Make no mistake about it: Worthington Schools is preparing its students for the future, Superintendent Trent Bowers said.

Whether they plan to seek a college degree or go into a skilled trade, students are getting a jump-start to the professional world, Bowers said during his annual State of the Schools address Feb. 26 at Worthington Kilbourne High School.

Bowers said the district is doing its part by creating academic opportunities, such as partnering with Columbus State Community College, Sinclair Community College and Central Ohio Technical College, which offer courses that count toward college credits, with classes being taught on the campuses of the two high schools.

The district has created business partnerships with such companies as Abbott Laboratories, Honda and, most recently, Worthington Industries, which have helped train students for life beyond high school and college, he said.

Worthington Schools also has 17 International Baccalaureate classes, which encourage personal and academic achievement in an increasingly globalized world, he said.

Still, those seeking a different path may take classes at the Delaware Area Career Center, which provides training in many fields of study, including cosmetology and law enforcement, he said.

"We know what's important to us in Worthington to prepare our students for college," Bowers said. "But it's equally important for us to prepare our students for a career.
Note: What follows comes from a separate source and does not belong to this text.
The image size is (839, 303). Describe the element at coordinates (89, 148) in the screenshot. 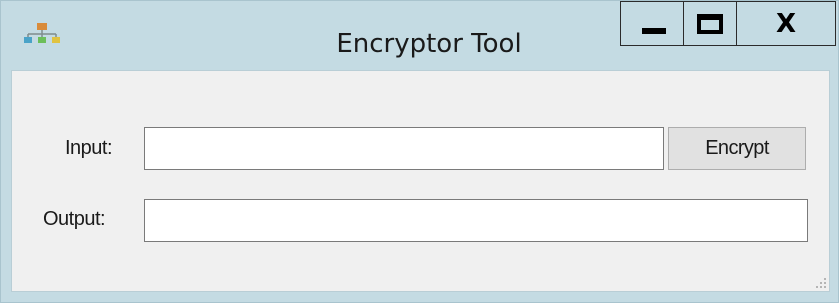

"Ninety-one percent of Worthington students right now choose to go on to a two- or a four-year college. But we know there's many, many unfilled good jobs that would be positive for students right outside, right after their high school career. We want to tap into that career knowledge."
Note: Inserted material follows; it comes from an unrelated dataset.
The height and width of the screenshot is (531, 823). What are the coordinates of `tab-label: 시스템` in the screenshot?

Bowers' speech, interspersed with live performances from students and videos from the classroom, also touched on many other issues, such as attendance.

He said enrollment is expected to increase from 10,600 to 12,000 by 2026. Worthington already is the 14th-largest school district in the state, he said.

Ongoing maintenance issues are being addressed after voters approved an $89 million bond request in 2018, he said. Those include the rebuilding of Perry and Worthington middle schools and the renovation of McCord and Kilbourne middle schools, he said.

Jeff McCallister, whose son, Wes, is a junior at the Linworth Experiential Program, and daughter, Ana, is a seventh-grader at Kilbourne Middle School, said the speech covered a lot of important ground.

"As an event I was impressed how they put this whole thing whole thing together," McCallister said. "Dr. Bowers got his message across in a positive way about the growth of the district and the administration's plans to deal with it.

"It was also a great showcase of talented people in the district and the wide variety of things going on."